Go through each line of the records below and count those with the word "will"; give only the total.

Collected data entries
□ □ □ □ □ □ □

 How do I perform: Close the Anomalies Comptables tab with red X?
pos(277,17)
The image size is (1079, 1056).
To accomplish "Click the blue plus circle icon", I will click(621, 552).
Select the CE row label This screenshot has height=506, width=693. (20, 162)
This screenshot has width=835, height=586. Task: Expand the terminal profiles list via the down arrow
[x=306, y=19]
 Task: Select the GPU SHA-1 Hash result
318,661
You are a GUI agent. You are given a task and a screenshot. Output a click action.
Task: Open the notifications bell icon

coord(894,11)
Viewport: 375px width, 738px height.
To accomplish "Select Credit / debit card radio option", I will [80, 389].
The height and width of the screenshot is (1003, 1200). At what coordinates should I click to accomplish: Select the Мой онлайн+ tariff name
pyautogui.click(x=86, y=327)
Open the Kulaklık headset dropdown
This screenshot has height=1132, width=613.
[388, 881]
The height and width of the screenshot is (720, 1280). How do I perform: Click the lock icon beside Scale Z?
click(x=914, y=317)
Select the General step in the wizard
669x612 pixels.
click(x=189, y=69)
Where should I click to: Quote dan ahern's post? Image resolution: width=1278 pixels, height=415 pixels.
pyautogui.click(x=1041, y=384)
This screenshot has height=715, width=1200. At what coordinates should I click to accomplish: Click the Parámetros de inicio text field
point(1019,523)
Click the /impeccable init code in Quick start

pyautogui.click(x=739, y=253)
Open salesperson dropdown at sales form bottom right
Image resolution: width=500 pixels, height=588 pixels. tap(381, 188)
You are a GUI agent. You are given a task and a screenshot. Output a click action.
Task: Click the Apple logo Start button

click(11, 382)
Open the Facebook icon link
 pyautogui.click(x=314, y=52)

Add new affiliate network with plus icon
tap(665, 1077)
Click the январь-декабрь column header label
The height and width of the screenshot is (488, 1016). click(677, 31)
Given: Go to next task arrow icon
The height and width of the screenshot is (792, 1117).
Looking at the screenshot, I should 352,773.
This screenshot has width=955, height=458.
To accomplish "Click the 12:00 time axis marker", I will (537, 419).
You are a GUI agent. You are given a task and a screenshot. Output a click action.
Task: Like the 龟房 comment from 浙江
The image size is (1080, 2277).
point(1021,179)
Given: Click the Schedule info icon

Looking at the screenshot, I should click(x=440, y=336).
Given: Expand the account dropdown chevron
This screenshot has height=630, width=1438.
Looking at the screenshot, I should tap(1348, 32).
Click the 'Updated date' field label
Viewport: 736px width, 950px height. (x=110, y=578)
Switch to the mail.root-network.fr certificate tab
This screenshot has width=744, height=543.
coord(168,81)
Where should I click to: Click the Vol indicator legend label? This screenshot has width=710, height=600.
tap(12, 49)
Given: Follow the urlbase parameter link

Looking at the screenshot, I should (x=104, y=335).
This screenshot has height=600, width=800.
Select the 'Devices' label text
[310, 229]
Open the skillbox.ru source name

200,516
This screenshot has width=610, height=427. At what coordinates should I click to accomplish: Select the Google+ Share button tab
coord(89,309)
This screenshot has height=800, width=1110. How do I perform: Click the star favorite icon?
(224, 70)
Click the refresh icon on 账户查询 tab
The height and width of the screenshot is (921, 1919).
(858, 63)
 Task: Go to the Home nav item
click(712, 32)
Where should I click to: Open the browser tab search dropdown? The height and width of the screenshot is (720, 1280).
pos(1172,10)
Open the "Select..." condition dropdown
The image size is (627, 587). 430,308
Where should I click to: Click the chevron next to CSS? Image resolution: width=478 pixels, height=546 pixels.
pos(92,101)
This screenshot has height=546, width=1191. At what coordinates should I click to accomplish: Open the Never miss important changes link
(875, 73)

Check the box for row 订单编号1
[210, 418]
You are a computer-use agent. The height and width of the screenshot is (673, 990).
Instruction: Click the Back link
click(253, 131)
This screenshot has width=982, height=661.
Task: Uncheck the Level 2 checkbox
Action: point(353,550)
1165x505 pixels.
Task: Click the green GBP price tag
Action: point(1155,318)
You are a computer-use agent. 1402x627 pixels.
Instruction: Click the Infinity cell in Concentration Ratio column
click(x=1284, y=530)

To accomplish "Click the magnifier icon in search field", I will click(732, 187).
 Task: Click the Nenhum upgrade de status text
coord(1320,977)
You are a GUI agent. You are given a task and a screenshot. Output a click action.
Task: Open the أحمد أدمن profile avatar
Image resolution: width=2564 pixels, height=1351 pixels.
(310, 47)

□ □ □ □ □ □ □

* COMPLETED EXERCISE: 4